User and Organization Pages
Sometimes it's nice to preview your Jekyll site before you push your gh-pages
branch to GitHub. The subdirectory-like URL structure GitHub uses forProject Pages complicates the proper resolution of URLs. In order to assure yoursite builds properly, use the handy URL filters:
- Although there are plenty of guides introducing Jekyll and Github pages, such as Jonathan's great guide, I would like to record my own preferred way. There are two main steps: Install Jekyll and Jekyll themes; Host on Github.io; Install Jekyll and Jekyll themes. Jekyll is a static-website generator. Install Jekyll using gem install jekyll.
- Clean GitHub Pages theme This is a Jekyll theme for @jasonlong's Cayman theme on GitHub Pages. Cayman is a clean, responsive theme for GitHub Pages. This theme is available as an option if you use the Automatic Page Generator or you can copy the template and styles to use on your own.
This way you can preview your site locally from the site root on localhost,but when GitHub generates your pages from the gh-pages
branch all the URLswill resolve properly.
Deploying Jekyll to GitHub Pages
GitHub Pages work by looking at certain branches of repositories on GitHub.There are two basic types available: user/organization and project pages.The way to deploy these two types of sites are nearly identical, except for afew minor details.
User and Organization Pages
User and organization pages live in a special GitHub repository dedicated toonly the GitHub Pages files.

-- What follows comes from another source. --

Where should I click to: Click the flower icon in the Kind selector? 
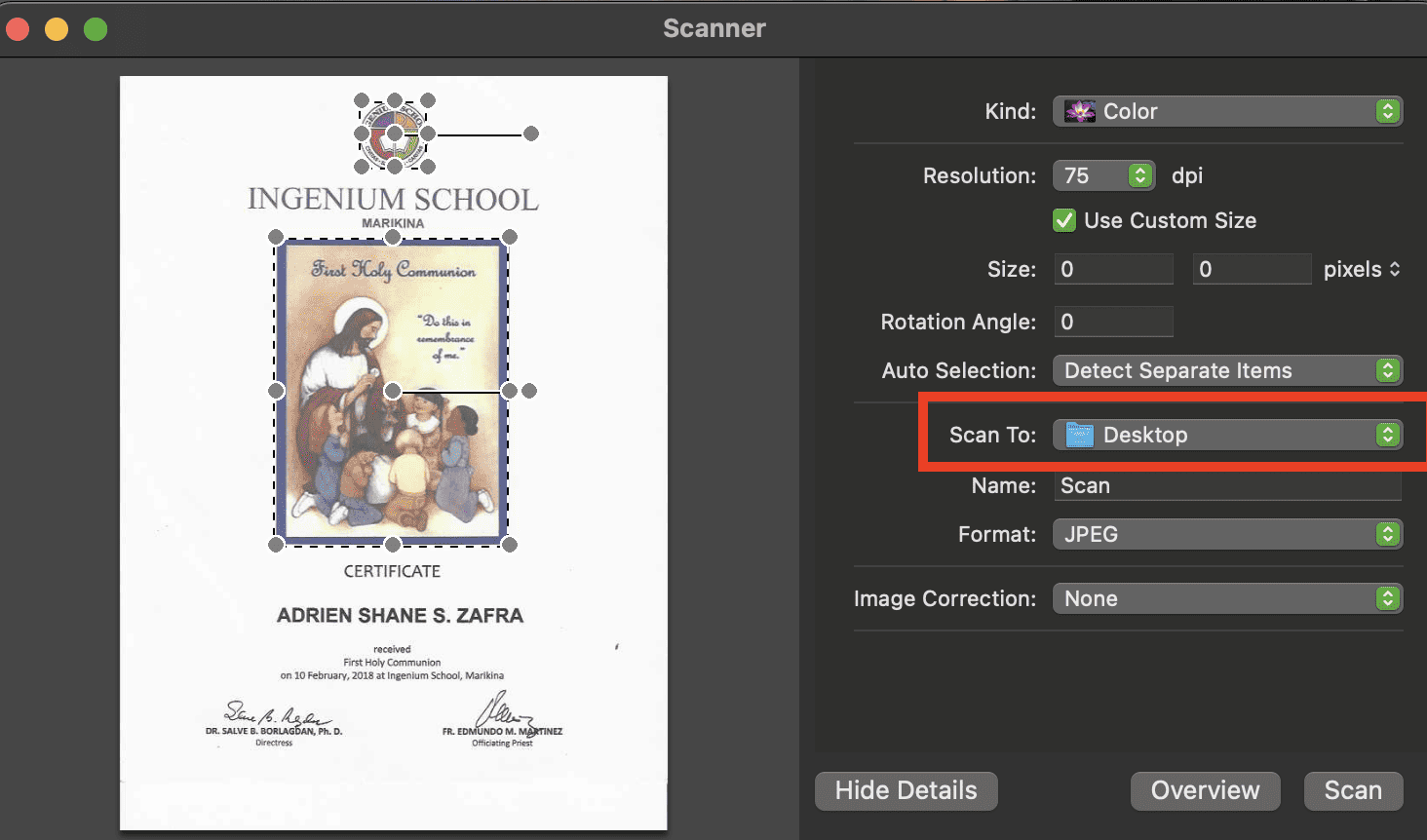(x=1079, y=111)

This repository must be named after the accountname. For example, @mojombo's user page repository has the namemojombo.github.io
.
Content from the master
branch of your repository will be used to build andpublish the GitHub Pages site, so make sure your Jekyll site is stored there.

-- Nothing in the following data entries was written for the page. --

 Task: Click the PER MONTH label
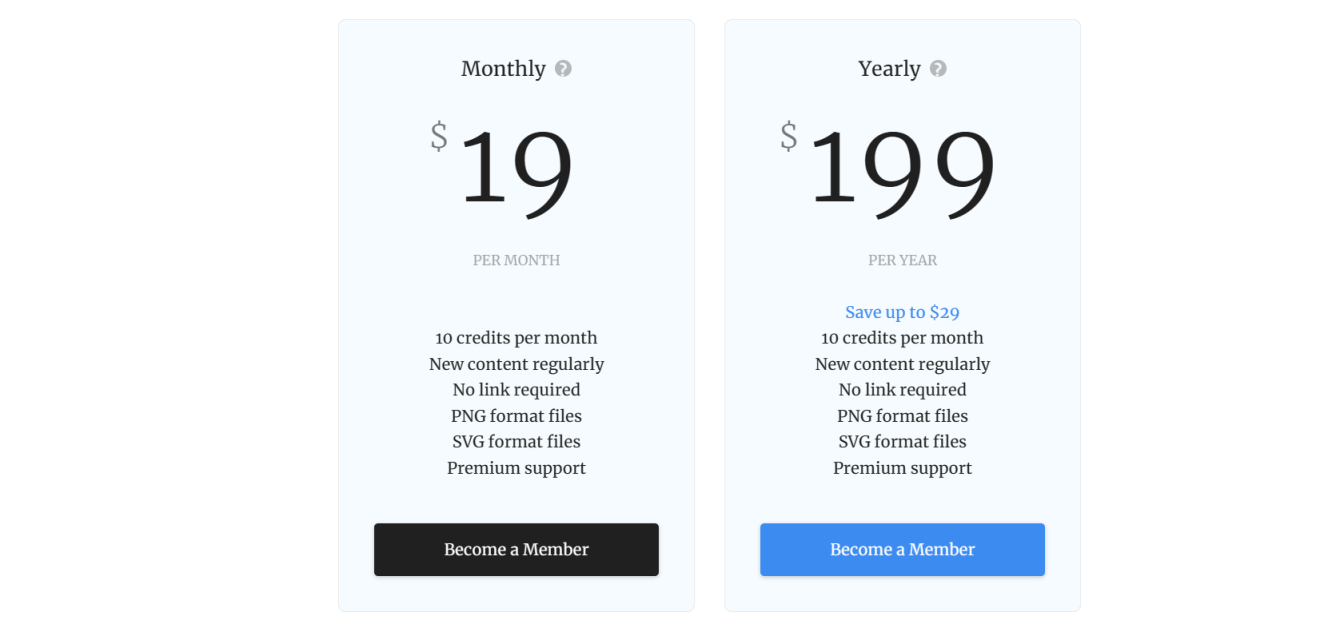coord(516,260)
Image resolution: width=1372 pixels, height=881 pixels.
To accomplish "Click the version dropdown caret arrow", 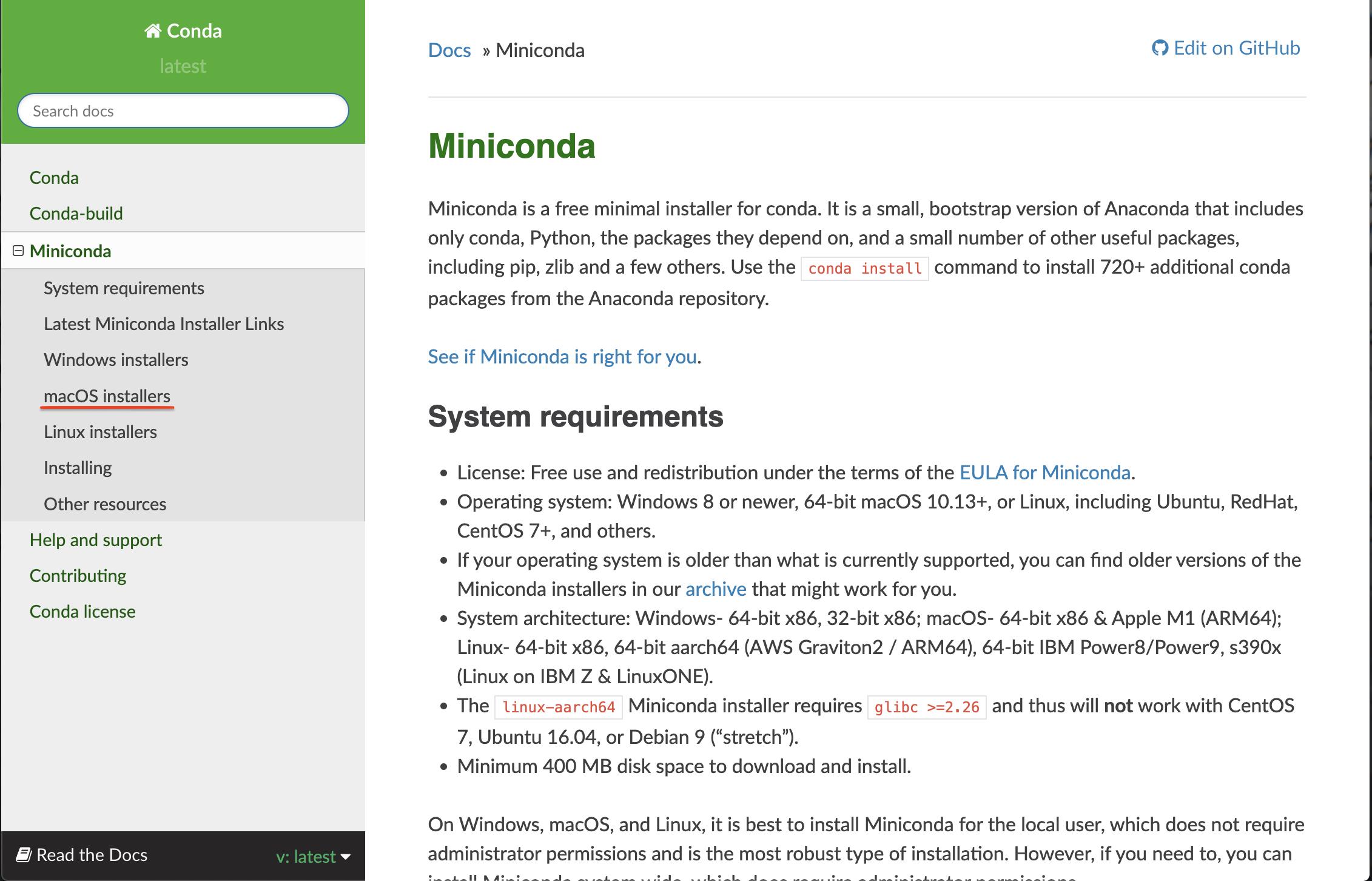I will click(346, 857).
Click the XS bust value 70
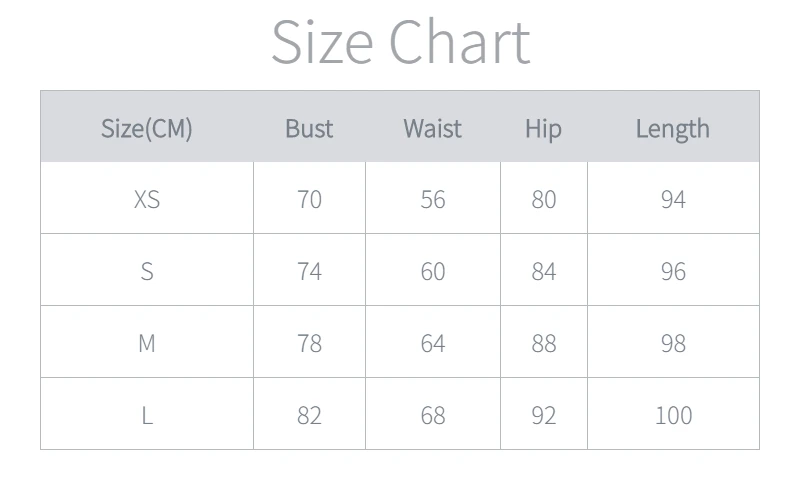 point(309,199)
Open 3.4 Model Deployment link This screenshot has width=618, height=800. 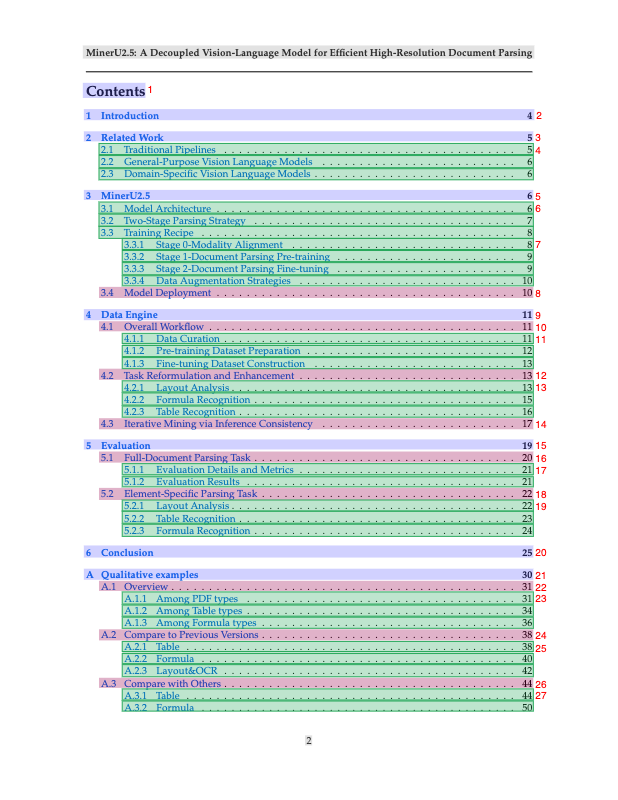[167, 293]
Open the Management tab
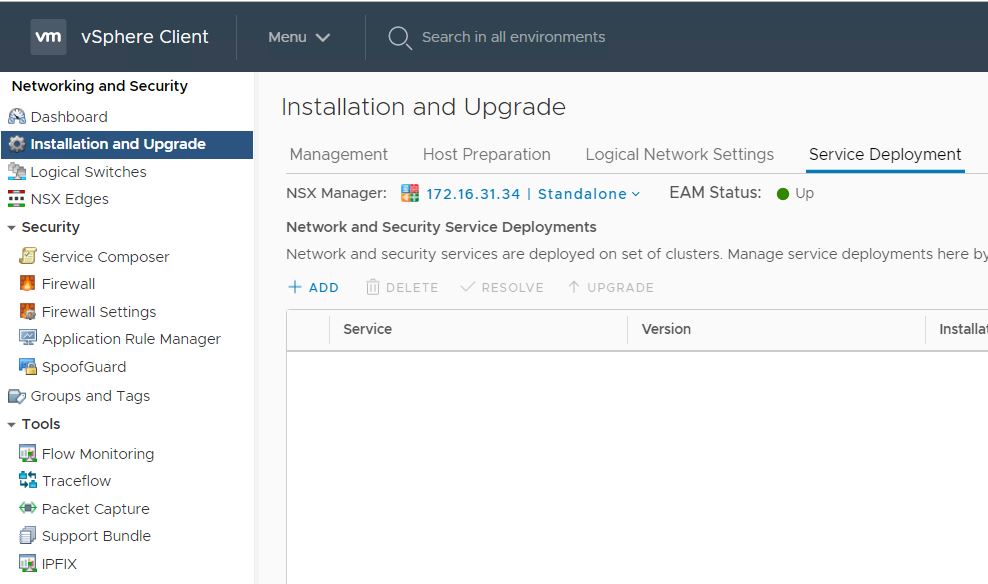This screenshot has width=988, height=584. coord(338,154)
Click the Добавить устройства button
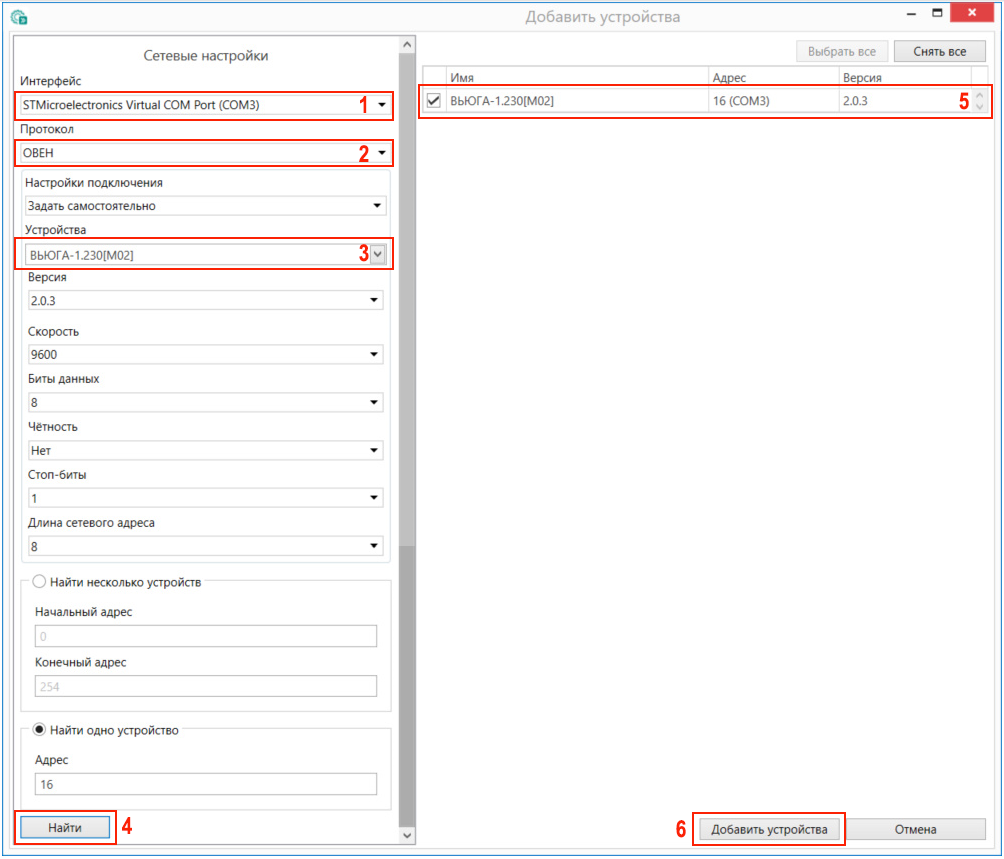The image size is (1004, 859). [x=769, y=829]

Custom domains do not affect repository names
GitHub Pages are initially configured to live under the username.github.io
subdomain, which is why repositories must be named this way even if a custom domain is being used.
Github Pages Examples
Project Pages
Unlike user and organization Pages, Project Pages are kept in the samerepository as the project they are for, except that the website content isstored in a specially named gh-pages
branch or in a docs
folder on themaster
branch. The content will be rendered using Jekyll, and the outputwill become available under a subpath of your user pages subdomain, such asusername.github.io/project
(unless a custom domain is specified).
The Jekyll project repository itself is a perfect example of this branchstructure—the master branch contains theactual software project for Jekyll, and the Jekyll website that you'relooking at right now is contained in the docsfolder of the same repository.
Please refer to GitHub official documentation onuser, organization and project pagesto see more detailed examples.
Source files must be in the root directory
GitHub Pages overrides the 'Site Source' configuration value, so if you locate your files anywhere other than the root directory, your site may not build correctly.
Installing the github-pages
gem on Windows
Themes For Github Pages
While Windows is not officially supported, it is possible to install the github-pages
gem on Windows. Special instructions can be found on our Windows-specific docs page.